O aroma em questão, bem entendido, é espargido na livraria e não nos volumes em si (será esse o próximo passo das editoras em sua luta para injetar ânimo nos combalidos livros físicos?). Como se sabe, o estudo das relações entre o olfato e certas inclinações de comportamento, sobretudo quando se trata de abrir a carteira, não é exatamente novo. Lojas com variados perfumes estratégicos – de abaunilhados a frutados e florais, aromas supostamente acolhedores para estimular a permanência do cliente ou excitantes para fazê-lo gastar mais – são comuns mundo afora, o que é apenas natural. Se todo mundo sabe que a programação visual de um ambiente induz certas sensações, por que a programação olfativa ficaria de fora?
Segundo informação citada por um leitor do “Guardian” nos comentários do texto em questão – atribuída a um romance do escritor Clive James, que não sei se chega a se qualificar como “fonte segura” –, existe em cassinos de Las Vegas a prática de jogar talco nos sistemas de ar condicionado central, adotada com base na crença de que os jogadores tendem a apostar mais alto quando se transportam emocionalmente à primeira infância. Outro comentarista trata como fato amplamente sabido (eu não sabia) que assar pão quando compradores em potencial estão visitando a sua casa ajuda a vendê-la.
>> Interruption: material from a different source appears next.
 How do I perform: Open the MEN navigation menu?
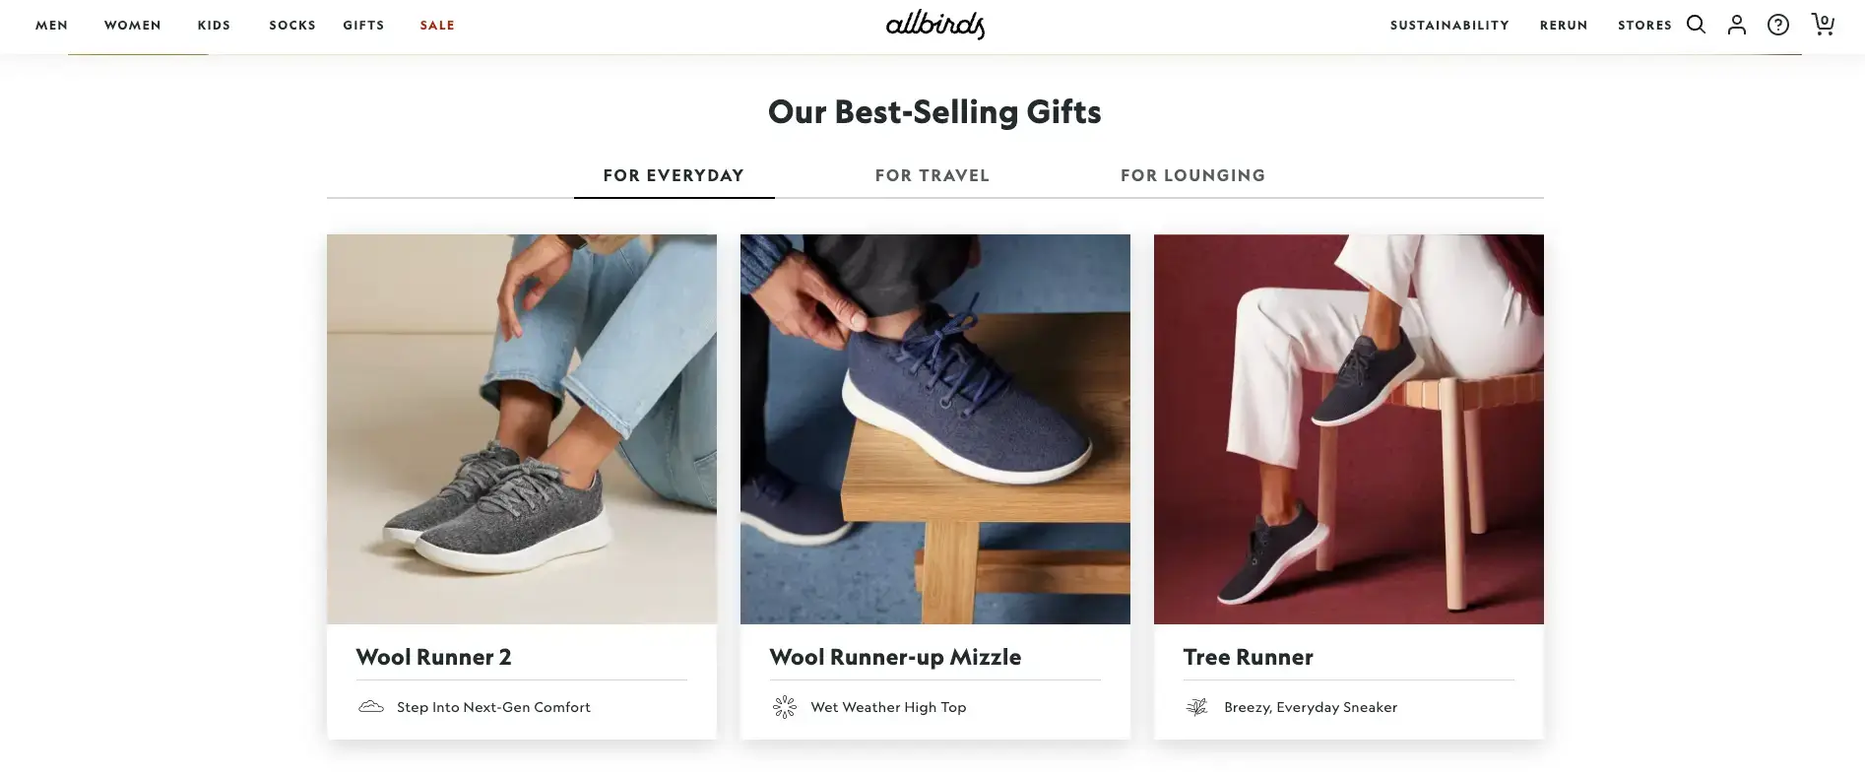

Se não surpreende que esses e outros recursos pavlovianos sejam usados para manipular os bichos-consumidores, há na notícia da pesquisa belga alguns aspectos intrigantes. Um deles é a precisão absurda dos números: o cheiro de chocolate tornaria os clientes 3,48 vezes mais inclinados a examinar as prateleiras de livros românticos – e, a propósito, de culinária – e 5,93 mais propensos a comprá-los. O efeito sobre a venda de outros gêneros seria bem mais modesto, com a decisão de compra sendo multiplicada por 1,2.
Outro aspecto interessante, que acessa profundezas incalculáveis de psicologia e picaretagem, é: por que chocolate? Levando-se em conta que são as mulheres o público-alvo dos romances românticos, estaremos diante de uma associação rasteira entre o amor e a caixa de bombons que o amante manda de presente? Uma sinestesia de sabor açucarado com literatura idem? Algo mais sutil? Quem sabe o estímulo de um desejo – o de comer doces engordativos – que o superego trata de desviar para o consumo de uma prosa que, mesmo altamente calórica, não vai se refletir na balança?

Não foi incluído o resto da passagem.